- **Quoted text**:

Angelle Sampey Safe, Secure With Team Liberty Leadership

Snuggling up on the sofa for a midweek afternoon movie is as precious to Pro Stock Motorcycle racer Angelle Sampey as cradling another Wally trophy in the NHRA winners circle on a Sunday. This time a sweet little nearly three-year-old girl is drifting off to sleep, oblivious to the animated characters on the TV screen, just secure in Sampey’s presence and the company of her new big sister Ava Jane, 6.

As if the manager for newly formed Team Liberty Racing isn’t industrious enough, Sampey and husband Seth Drago became foster parents right around the time the bike class opened its 16-race season. But just as the Sampey-Drago household rescued this tiny damsel-in-distress and expanded its circle of love, so did Team Liberty. And in the process, it took the stress from Sampey.

Photo courtesy NHRA/National Dragster

Safe in the reassuring refuge Cory Reed has assembled with former Pro Stock Motorcycle competitor and four-time winner Chris Rivas and veteran mechanic Ken Johnson, Sampey has been able to juggle team logistics and administration with her family’s business in suburban New Orleans, along with her own racing career.

The team is working so well together that I couldn’t ask for a better group of people. Everybody knows what to do and they do it.

“I’m the team manager, but everybody does such a good job, helping to run the whole team, that I don’t feel like it’s just me. Everybody’s working at it. I’m just the one that takes care of things, things that nobody else does,” Sampey said. “I’m the one who books the hotel rooms, books the flights, registers for the race. I’m just doing the paperwork side of it. I’m more like an office manager.

“At the race shop, Ken and Chris are doing everything. At the track, we’re all doing everything. The team is working so well together that I couldn’t ask for a better group of people. Everybody knows what to do and they do it. We don’t have a single person on the team that is the kind of person who says, ‘That’s not my job.’ Everybody just does everything. So when it comes to getting on the motorcycle, the management side of it is completely set aside and I’m just a full-blown racer,” she said.

“And so is Cory. He’s the team owner, but he’s a racer when he gets on the motorcycle. I’ve had such a difficult personal life in the past that this becomes second nature to me that when the helmet goes on, everything else goes away and the only obstacle in front of me is making a perfect run and getting down the racetrack, beating whoever’s in the other lane,” Sampey said.

“The job’s been pretty fun and easy. I thought that it might be a little difficult being a manager and trying to race, but it hasn’t at all. It’s actually been pretty pleasant,” she said. “It’s a lot of work, things I’ve never had to take care of before … managing things for the team back at home, where before I had my own personal life and my business and everything else I took care of in between races. But now it’s all of that AND the race team. So I’m a little bit busier out of the racetrack, but at the racetrack, not a whole bunch has changed.”

That’s because Reed, 22 years her junior at age 24, has crafted a far-flung team that couldn’t be closer spiritually. A top-drawer race shop at Cordele, Georgia, accommodates Johnson’s desire to live in the unincorporated Southwest Georgia burg of Cobb. But Team Liberty features Louisiana’s 42-time winner and NHRA leader in victories by a female, a fly-in crew chief from Fresno, Calif., in Rivas, and a team owner from Colorado who lives in New Jersey when he isn’t being what Sampey called a “road gypsy.”

- **Data section**:
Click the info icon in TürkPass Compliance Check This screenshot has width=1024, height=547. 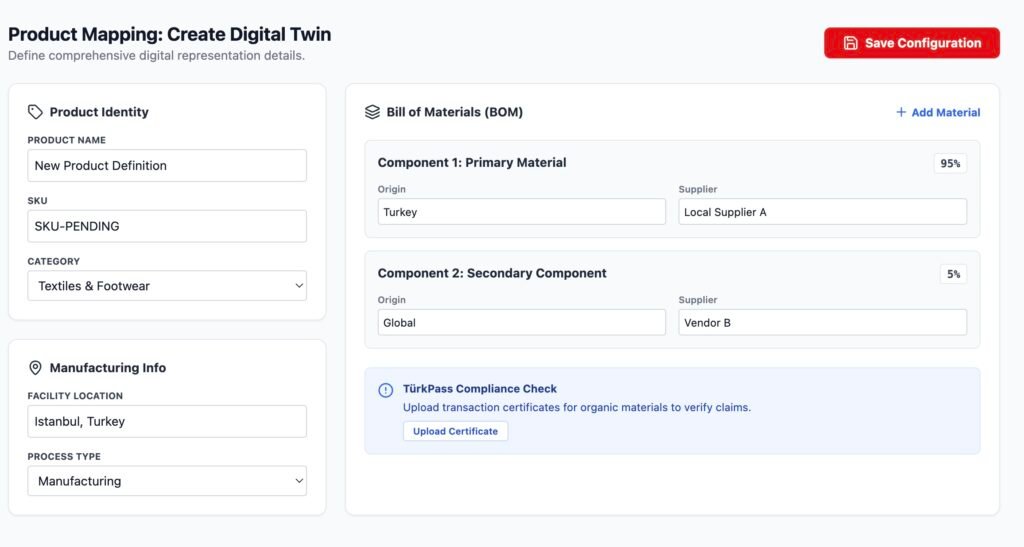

- **Work to be completed**: Write the next part of the article above on Angelle Sampey and Team Liberty Racing, carrying on from its final sentence.

- **Written response**:
He [Ken Johnson] stays there from bright and early in the morning to late, late at night. Sometimes he’s even stayed at the shop overnight. That man’s a workaholic.

Because of their experience, their love of the sport, and their love for one other, it works.

To show her fondness for Johnson and appreciation of his work, Sampey established a GoFundMe website page with the goal of raising $50,000 for a new prosthetic leg for him. Johnson lost his left leg following a June 2005 non-racing accident. Because prosthetics last only a few years and are expensive – a new leg can cost between $25,000 and $50,000 – Johnson has been using his extensive mechanical skills in the shop to repair and extend the life of his artificial leg. But Sampey said she wanted Johnson to have the latest and greatest prosthetic device – so he could continue his tradition (á la fellow amputee and former motorcycle racer Reggie Showers) of removing the leg in the winners circle and displaying it as the “leg that kicked everybody’s asses.”

 Lately Johnson has been so busy with the Team Liberty motorcycles that he hasn’t had much spare time to think of his own needs.        

“He stays there from bright and early in the morning to late, late at night. Sometimes he’s even stayed at the shop overnight. That man’s a workaholic. He just does not stop,” Sampey said. “Fortunately we have a toterhome now that’s nice and comfortable. He has spent several nights at the shop and he’s worked so late that he’ll just go to the toterhome and lay down and take a few hours’ nap and gets right back to work.”

“I love Pro Stock Bikes. I love the people. I love the fans. This is my life,” Johnson said.

Fans and even rivals, as well as racers from other NHRA classes, love him, too. Since the GoFundMe page opened March 26, dozens of contributors are on the brink of raising $10,000 of the $50,000 target.

Photo courtesy NHRA/National Dragster

What they all would love right now more than anything is to compile some elimination round-wins and victories. Sampey and Reed marked the halfway point in the bike class’ regular season with one single round victory; she is 1-5, Reed 0-5 as the Mello Yello Drag Racing Series tour moves to Joliet, Illinois, this next weekend.

“We’re trying some new stuff to see what will work, and it seems to be going in a good direction,” Reed said. “We’re right there with all of them, and for a new team that’s really cool. It’s another step forward. We’ll start getting those round wins soon.”

Johnson and Rivas are the linchpins for Team Liberty Racing. Sampey said the team chose Cordele as the team headquarters because “we wanted it to be closest to him. He has only about a 15-minute ride to the shop. Ken didn’t want to move, and we wanted him on the team.”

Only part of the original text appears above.